Я сказал ему все, что знал, и многое, чего не знал. Он отправлялся в Плимут, чтобы принять участие в консультации насчёт болезни одного из его соотечественников, который удалился в окрестности этого города, чтобы излечиться от нервной диспепсии. Да он сам доктор по профессии, и каким образом кто-нибудь в Англии может страдать нервным расстройством — это превосходит его понимание. Никогда ему не грезилась такая успокаивающая атмосфера. Даже сильный шум движения в Лондоне — монастырский покой по сравнению с городами, которые он мог бы назвать; а сельская местность — это рай. Долгое пребывание там свело бы его с ума, признавался он; но на несколько месяцев — это самое чудесное лечение отдыхом.
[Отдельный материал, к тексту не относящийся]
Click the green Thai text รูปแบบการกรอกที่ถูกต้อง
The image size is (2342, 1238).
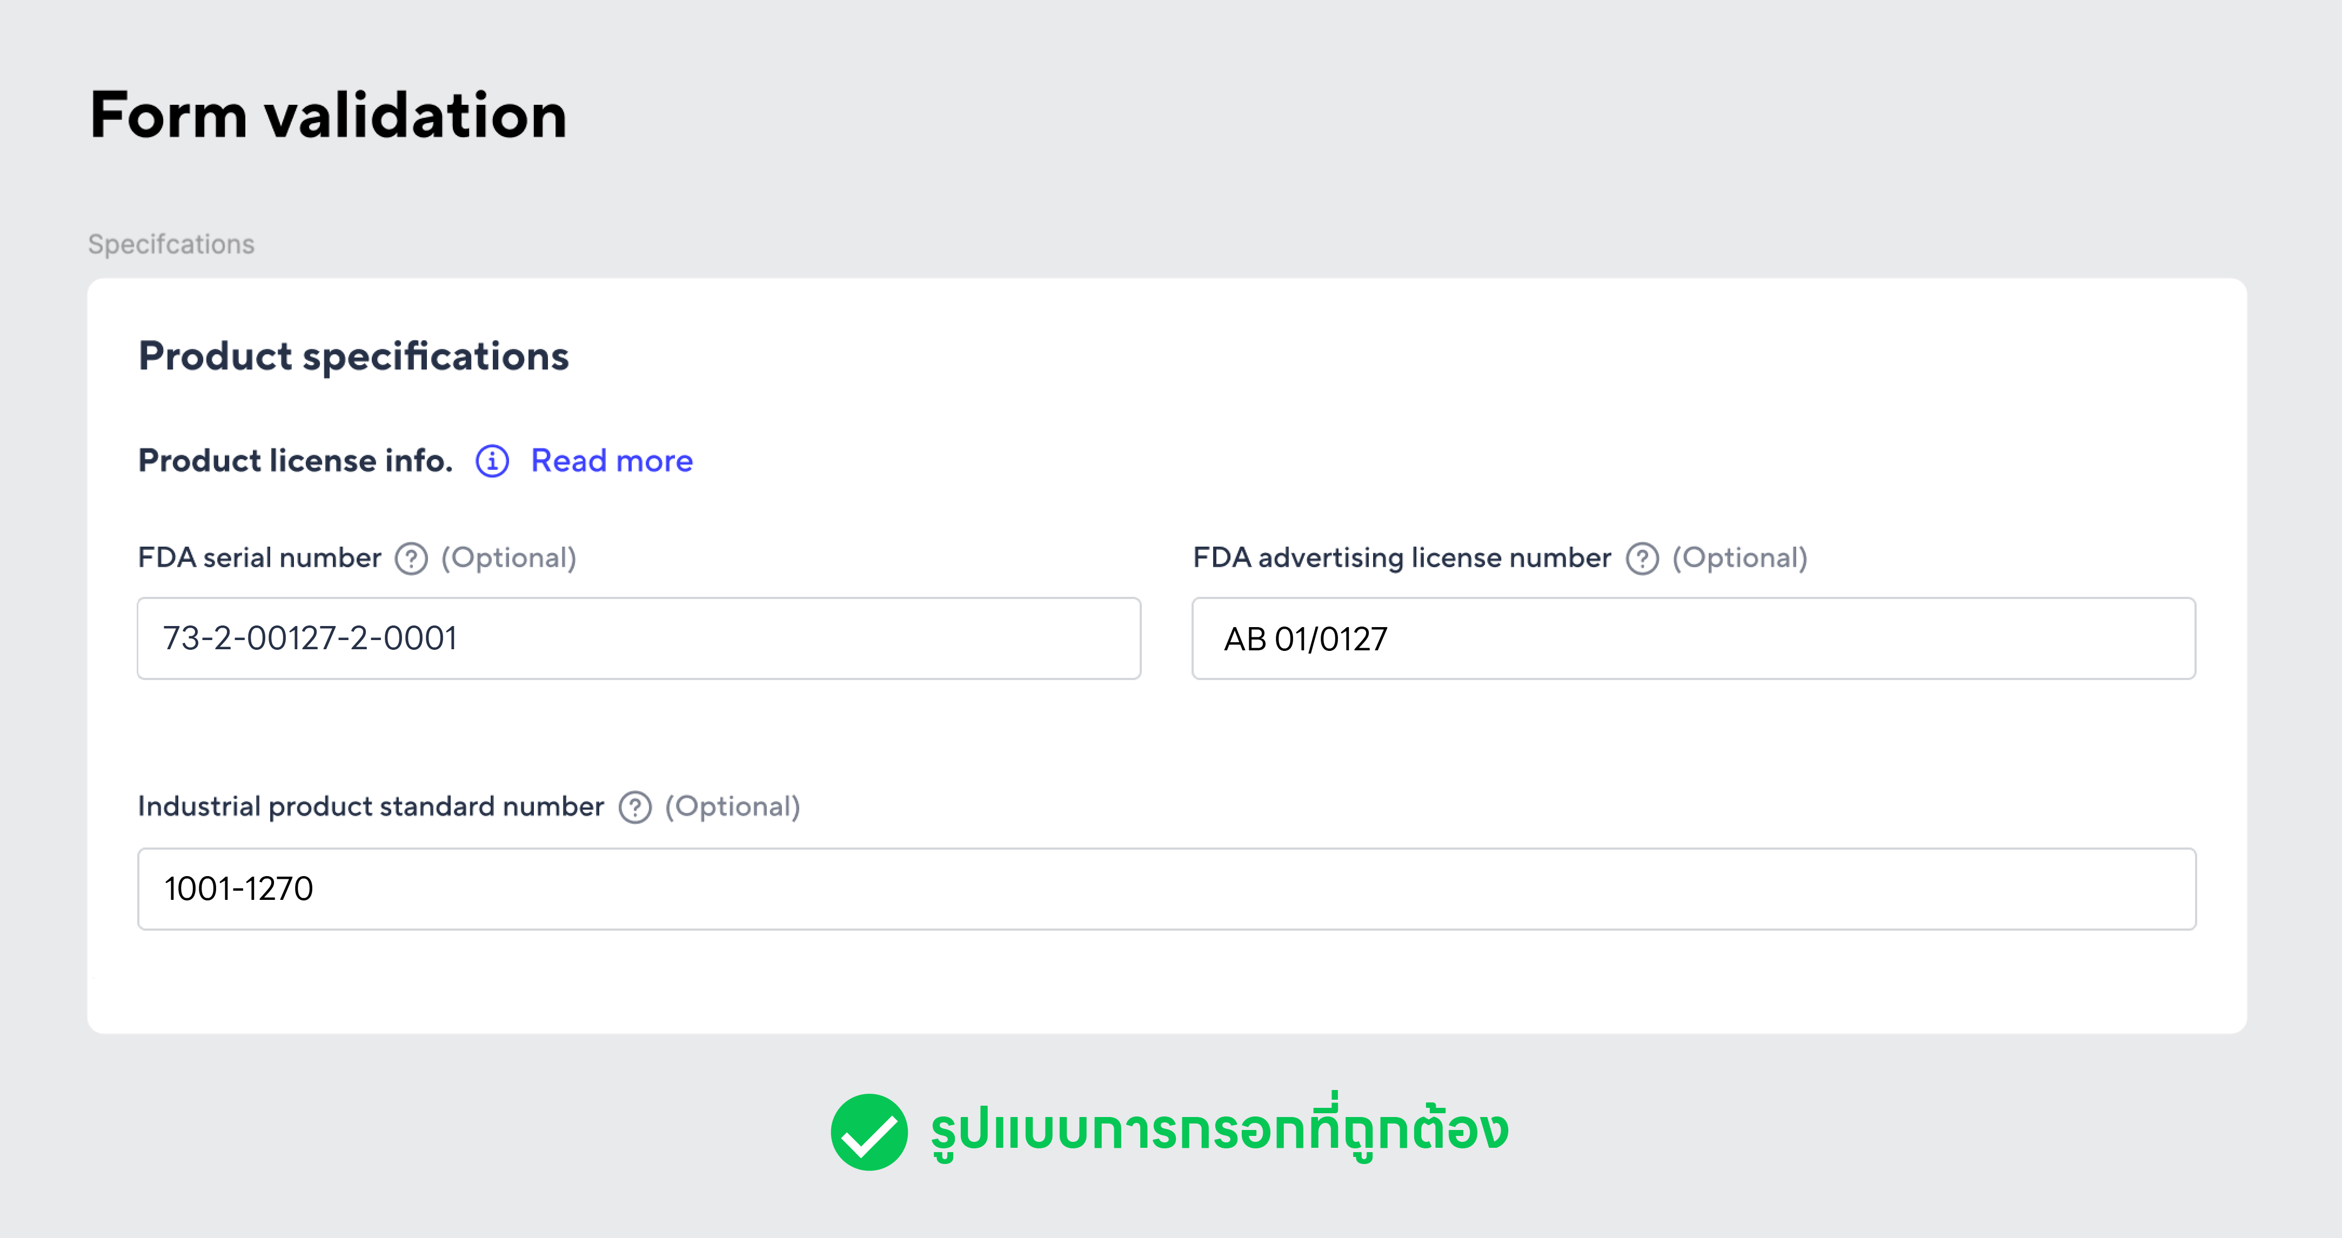pos(1219,1128)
— Я буду приезжать каждый год, — сказал он в порыве восторга, когда мы ехали среди двух изгородей из белого и розового боярышника в десять футов высоты. — Видеть все то, о чем читал! Конечно, для вас это не поразительно. Я думаю, вы — гражданин этой страны. Что это за совершённая страна! Разве это привитое? Вероятно, уже прирождённое. А там, где я жил… Эй, что это такое?
Поезд остановился при ярком солнечном свете на станции Фремлингэм-Адмирал, которая состояла исключительно из столба с дощечкой с надписью, двух платформ и мостика наверху; не было даже разъездных путей. Никогда, насколько я знал, здесь не останавливался ни один из самых медленных местных поездов; но в воскресенье все возможно на лондонской и юго-западной дорогах. Слышно было жужжание разговоров в вагонах и ещё более громкое жужжание шмелей в кустах желтофиолей на берегу. Мой спутник высунулся из окна и с наслаждением втянул воздух.
— Где мы теперь? — спросил он.
— В Уильтшайре, — сказал я.
— А! В такой стране человек должен был бы уметь писать романы даже левой рукой. Ну, ну. Итак, это приблизительно страна Тесса, не правда ли? Я чувствую себя как будто я в книге. А у кондуктора что-то на уме. Чего он добивается?
Кондуктор, великолепно одетый, со значком и с поясом, шёл по платформе размеренным, официальным шагом и размеренным же, официальным тоном говорил у дверей каждого вагона:
— Нет ли у кого-нибудь из джентльменов пузырька с лекарством? Один джентльмен по ошибке взял пузырёк с опиумом.[6]
Через каждые пять шагов он смотрел на официальную телеграмму в руке, словно освежая себе память, и повторял свои слова. Мечтательное выражение лица моего спутника — он унёсся вдаль с Тессом — исчезло с быстротой молнии. Со свойственной его соотечественникам способностью быстро приспосабливаться к обстоятельствам, он оказался на высоте положения, сбросил с сетки свой мешок, открыл его, и я услышал звон пузырьков.